→ **Problem requirements**: Transcribe the records underneath word for word, and leave no line out.
───── Data ─────
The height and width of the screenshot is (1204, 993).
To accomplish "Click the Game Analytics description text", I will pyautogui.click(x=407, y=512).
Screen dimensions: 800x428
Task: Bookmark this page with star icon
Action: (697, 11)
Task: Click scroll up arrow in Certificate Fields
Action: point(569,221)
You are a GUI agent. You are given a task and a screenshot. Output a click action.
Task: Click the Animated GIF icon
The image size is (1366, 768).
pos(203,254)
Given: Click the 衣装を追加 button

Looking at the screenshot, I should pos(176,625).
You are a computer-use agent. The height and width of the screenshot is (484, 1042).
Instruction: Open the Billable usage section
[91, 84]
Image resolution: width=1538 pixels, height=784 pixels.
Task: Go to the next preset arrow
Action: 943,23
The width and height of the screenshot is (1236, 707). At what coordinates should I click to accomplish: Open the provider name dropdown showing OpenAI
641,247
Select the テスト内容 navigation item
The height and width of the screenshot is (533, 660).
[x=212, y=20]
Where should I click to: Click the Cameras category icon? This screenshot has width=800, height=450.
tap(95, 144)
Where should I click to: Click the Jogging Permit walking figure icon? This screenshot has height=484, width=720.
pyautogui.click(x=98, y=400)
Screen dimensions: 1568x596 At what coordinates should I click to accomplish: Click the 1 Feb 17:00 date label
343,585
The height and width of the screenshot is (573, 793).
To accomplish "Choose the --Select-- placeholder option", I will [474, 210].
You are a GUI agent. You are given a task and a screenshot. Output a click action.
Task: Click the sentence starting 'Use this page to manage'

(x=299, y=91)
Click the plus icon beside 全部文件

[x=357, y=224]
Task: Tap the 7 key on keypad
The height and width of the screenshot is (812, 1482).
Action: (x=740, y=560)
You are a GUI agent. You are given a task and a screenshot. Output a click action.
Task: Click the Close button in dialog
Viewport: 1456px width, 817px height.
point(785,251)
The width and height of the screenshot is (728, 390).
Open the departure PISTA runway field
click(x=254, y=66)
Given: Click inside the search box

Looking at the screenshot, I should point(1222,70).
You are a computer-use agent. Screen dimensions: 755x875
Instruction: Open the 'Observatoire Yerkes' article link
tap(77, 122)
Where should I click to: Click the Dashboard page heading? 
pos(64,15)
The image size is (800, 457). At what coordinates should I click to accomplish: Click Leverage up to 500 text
─────
→ **Problem solution**:
The height and width of the screenshot is (1204, 993).
To accomplish "Click the Game Analytics description text", I will pyautogui.click(x=407, y=512).
Screen dimensions: 800x428
Task: Bookmark this page with star icon
Action: (697, 11)
Task: Click scroll up arrow in Certificate Fields
Action: point(569,221)
You are a GUI agent. You are given a task and a screenshot. Output a click action.
Task: Click the Animated GIF icon
The image size is (1366, 768).
pos(203,254)
Given: Click the 衣装を追加 button

Looking at the screenshot, I should pos(176,625).
You are a computer-use agent. The height and width of the screenshot is (484, 1042).
Instruction: Open the Billable usage section
[91, 84]
Image resolution: width=1538 pixels, height=784 pixels.
Task: Go to the next preset arrow
Action: 943,23
The width and height of the screenshot is (1236, 707). At what coordinates should I click to accomplish: Open the provider name dropdown showing OpenAI
641,247
Select the テスト内容 navigation item
The height and width of the screenshot is (533, 660).
[x=212, y=20]
Where should I click to: Click the Cameras category icon? This screenshot has width=800, height=450.
tap(95, 144)
Where should I click to: Click the Jogging Permit walking figure icon? This screenshot has height=484, width=720.
pyautogui.click(x=98, y=400)
Screen dimensions: 1568x596 At what coordinates should I click to accomplish: Click the 1 Feb 17:00 date label
343,585
The height and width of the screenshot is (573, 793).
To accomplish "Choose the --Select-- placeholder option", I will [474, 210].
You are a GUI agent. You are given a task and a screenshot. Output a click action.
Task: Click the sentence starting 'Use this page to manage'

(x=299, y=91)
Click the plus icon beside 全部文件

[x=357, y=224]
Task: Tap the 7 key on keypad
The height and width of the screenshot is (812, 1482).
Action: (x=740, y=560)
You are a GUI agent. You are given a task and a screenshot. Output a click action.
Task: Click the Close button in dialog
Viewport: 1456px width, 817px height.
point(785,251)
The width and height of the screenshot is (728, 390).
Open the departure PISTA runway field
click(x=254, y=66)
Given: Click inside the search box

Looking at the screenshot, I should point(1222,70).
You are a computer-use agent. Screen dimensions: 755x875
Instruction: Open the 'Observatoire Yerkes' article link
tap(77, 122)
Where should I click to: Click the Dashboard page heading? 
pos(64,15)
The image size is (800, 457). At what coordinates should I click to accomplish: Click Leverage up to 500 text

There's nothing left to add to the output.